▶ **Task brief**
Everything from the line containing "This screenshot has height=668, width=1310." through the last line of the data below should be given again exactly, both end lines included and nothing more.

▶ **Supplied data**
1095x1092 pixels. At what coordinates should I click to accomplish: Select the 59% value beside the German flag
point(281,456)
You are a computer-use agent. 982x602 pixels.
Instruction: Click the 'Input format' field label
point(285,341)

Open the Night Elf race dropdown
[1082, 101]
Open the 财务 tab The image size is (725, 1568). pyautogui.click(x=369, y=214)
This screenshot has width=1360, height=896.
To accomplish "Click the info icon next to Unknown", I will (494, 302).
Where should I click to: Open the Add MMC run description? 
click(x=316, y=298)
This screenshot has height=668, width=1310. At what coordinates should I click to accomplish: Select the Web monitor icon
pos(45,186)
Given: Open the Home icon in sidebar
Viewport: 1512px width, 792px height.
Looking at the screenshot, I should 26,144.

▶ **Answer for the task**
This screenshot has height=668, width=1310. At what coordinates should I click to accomplish: Select the Web monitor icon
pos(45,186)
Given: Open the Home icon in sidebar
Viewport: 1512px width, 792px height.
Looking at the screenshot, I should 26,144.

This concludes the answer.